Hint: It has nothing to do with them “being dumb.” Because they are not, yet many kids who struggle with reading have self-labeled themselves as exactly that.

1955 

That was the year author Andrew Rudlof Flesch published his bestselling book titled Why Johnny Can’t Read.

That was smack dab in the middle of the “baby boom” when ducktails and bobby socks reigned supreme. Flesch researched how reading was taught in American schools, and what he found sent shock-waves through the educational system. Students were taught to look at whole words ….and guess. 

He said, instead, students should be taught their ABCs. Then sound combinations, and so on and so forth. Felsch cited proof from Europe that this explicit method works, and he thought surly everyone would be ecstatic to help kids read!

Only,  they weren’t. Felsch faced backlash because many in the education space clung the the idea of teaching using whole words. Educators at the time were quick to tell him that reading failure did not have anything to do with instruction, but rather everything to do with “poor eyesight” or “a broken home.”

Sound familiar? It should. This is one famous incident in the 150+ year old “reading wars” that still go on to this day.

No doubt poor eyesight or a broken home can impact reading. Those are areas outside of a teacher’s control. However, if there is a chance reading instruction, something that is within the school’s control, could also be one (of many) contributing factors, don’t we owe it to Johnny to look into it? 

We have.

In fact, we’ve looked into it over and over and over again.

“Reading scientists think that their job is done when the data have been gathered, analyzed, reported, replicated, extended, meta-analyzed, summarized in reports like the National Reading Panel’s, and communicated to a broader audience in accessible terms. At each step, however, the research is shadowed by educational experts mitigating whatever impact it might have had. These lobbyists target the parties that determine what happens in classrooms: teachers, administrators, politicians, and publishers.
 
“People cannot be faulted for having been wrong. People should be faulted, however, for having made definitive claims based on weak evidence, for sticking with them long after they had been contradicted beyond reasonable doubt, and for continuing to market their stories to a trusting but scientifically naive audience. These ideas are now deeply embedded in an educational culture from which they cannot easily be resectioned.”
 

(Mark Seidenberg, Language at the Speed of Sight, 2017)

We adults can argue all day over who is right or who is wrong. We can step on toes. We can pull up this author or that. But the thing is, it’s the kids who suffer. It’s the Johnnys of the 1950s. And the Jennifers of the 1970s. And the Jacksons of the 2010s. 

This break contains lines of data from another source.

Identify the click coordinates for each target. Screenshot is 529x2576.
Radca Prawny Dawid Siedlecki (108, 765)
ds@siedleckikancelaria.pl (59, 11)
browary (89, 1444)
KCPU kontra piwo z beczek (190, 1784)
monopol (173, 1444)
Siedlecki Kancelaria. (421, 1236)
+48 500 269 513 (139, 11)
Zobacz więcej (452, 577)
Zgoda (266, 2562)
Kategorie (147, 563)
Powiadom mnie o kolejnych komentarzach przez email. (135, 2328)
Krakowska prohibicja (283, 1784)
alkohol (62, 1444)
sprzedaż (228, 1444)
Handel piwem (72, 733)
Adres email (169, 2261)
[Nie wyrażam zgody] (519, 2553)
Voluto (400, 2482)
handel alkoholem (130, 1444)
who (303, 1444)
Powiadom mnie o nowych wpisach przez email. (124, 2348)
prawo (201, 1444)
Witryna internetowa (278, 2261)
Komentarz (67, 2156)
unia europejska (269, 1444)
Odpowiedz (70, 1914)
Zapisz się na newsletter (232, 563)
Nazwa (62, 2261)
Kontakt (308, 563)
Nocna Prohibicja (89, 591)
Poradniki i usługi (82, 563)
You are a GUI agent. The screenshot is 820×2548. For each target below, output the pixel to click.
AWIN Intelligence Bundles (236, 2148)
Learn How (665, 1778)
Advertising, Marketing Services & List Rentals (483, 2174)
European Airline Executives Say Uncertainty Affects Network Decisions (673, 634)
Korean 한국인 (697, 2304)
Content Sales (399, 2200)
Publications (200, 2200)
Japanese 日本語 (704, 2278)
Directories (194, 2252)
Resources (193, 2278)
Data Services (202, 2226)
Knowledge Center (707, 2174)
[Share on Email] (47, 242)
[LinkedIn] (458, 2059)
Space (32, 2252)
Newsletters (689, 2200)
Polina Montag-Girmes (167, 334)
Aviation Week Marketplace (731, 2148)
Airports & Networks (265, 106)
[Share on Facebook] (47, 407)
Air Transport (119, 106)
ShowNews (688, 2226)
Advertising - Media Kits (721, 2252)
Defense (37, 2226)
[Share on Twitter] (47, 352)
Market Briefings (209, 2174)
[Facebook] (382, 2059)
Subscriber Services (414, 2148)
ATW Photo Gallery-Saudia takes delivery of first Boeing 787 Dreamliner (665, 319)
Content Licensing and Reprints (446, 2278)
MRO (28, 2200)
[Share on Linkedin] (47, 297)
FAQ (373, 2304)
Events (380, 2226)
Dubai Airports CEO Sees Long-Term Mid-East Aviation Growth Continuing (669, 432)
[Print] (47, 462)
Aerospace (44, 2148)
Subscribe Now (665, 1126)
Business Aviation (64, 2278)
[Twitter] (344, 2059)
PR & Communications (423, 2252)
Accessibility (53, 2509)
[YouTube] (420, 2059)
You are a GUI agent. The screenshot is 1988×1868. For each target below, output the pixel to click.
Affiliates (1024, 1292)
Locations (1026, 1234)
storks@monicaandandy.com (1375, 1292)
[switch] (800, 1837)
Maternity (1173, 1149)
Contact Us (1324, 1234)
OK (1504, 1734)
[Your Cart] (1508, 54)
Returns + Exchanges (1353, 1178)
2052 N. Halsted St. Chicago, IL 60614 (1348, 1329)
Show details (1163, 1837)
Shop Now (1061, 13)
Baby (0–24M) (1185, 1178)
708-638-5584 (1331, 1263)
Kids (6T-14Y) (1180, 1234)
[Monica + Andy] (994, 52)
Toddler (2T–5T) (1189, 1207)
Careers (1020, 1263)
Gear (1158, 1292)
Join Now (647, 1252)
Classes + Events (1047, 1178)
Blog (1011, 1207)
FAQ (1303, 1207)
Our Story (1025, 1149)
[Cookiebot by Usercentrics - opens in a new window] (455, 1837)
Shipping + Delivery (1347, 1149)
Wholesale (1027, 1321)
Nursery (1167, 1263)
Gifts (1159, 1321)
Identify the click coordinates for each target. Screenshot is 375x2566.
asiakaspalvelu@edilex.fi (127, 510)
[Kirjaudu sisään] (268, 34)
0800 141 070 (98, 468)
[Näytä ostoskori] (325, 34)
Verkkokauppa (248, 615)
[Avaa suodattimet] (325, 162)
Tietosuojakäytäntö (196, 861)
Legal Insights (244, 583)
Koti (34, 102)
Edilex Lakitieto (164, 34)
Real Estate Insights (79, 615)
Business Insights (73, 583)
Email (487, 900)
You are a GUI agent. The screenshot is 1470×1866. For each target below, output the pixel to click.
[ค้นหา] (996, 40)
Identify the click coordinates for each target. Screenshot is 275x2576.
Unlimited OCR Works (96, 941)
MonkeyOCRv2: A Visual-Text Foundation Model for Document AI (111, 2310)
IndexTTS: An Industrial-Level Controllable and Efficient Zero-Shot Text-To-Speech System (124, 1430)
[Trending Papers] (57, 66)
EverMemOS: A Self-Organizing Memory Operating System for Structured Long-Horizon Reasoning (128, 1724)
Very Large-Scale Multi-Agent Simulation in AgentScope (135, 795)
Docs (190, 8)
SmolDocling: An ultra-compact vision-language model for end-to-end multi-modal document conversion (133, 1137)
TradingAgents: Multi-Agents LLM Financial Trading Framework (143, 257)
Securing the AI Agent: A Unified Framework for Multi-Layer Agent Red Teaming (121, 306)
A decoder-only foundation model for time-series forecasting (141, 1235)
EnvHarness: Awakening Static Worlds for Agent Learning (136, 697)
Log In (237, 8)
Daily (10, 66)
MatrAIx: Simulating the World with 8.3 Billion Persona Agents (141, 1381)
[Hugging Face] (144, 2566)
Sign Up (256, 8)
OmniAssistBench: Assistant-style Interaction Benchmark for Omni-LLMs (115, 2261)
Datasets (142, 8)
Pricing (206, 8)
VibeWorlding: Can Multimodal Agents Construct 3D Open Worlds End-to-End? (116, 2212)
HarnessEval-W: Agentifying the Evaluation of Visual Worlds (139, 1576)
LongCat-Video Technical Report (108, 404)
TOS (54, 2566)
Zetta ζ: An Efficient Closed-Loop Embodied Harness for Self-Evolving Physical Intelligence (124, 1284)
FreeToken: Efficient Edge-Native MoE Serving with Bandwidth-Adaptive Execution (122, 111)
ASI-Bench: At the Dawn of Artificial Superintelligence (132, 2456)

It’s my kids. And maybe yours too.

Yes, there are many factors that go into reading failure, but you know what? If a child in poverty gets explicit reading instruction, it won’t hurt him. If a child who needs glasses gets explicit reading instruction, it won’t hurt her. But if a child with undiagnosed dyslexia does NOT get explicit reading instruction …..it can do irreversible damage. 

Let’s change the world for Johnny’s great-grandkids. It doesn’t have to be this way.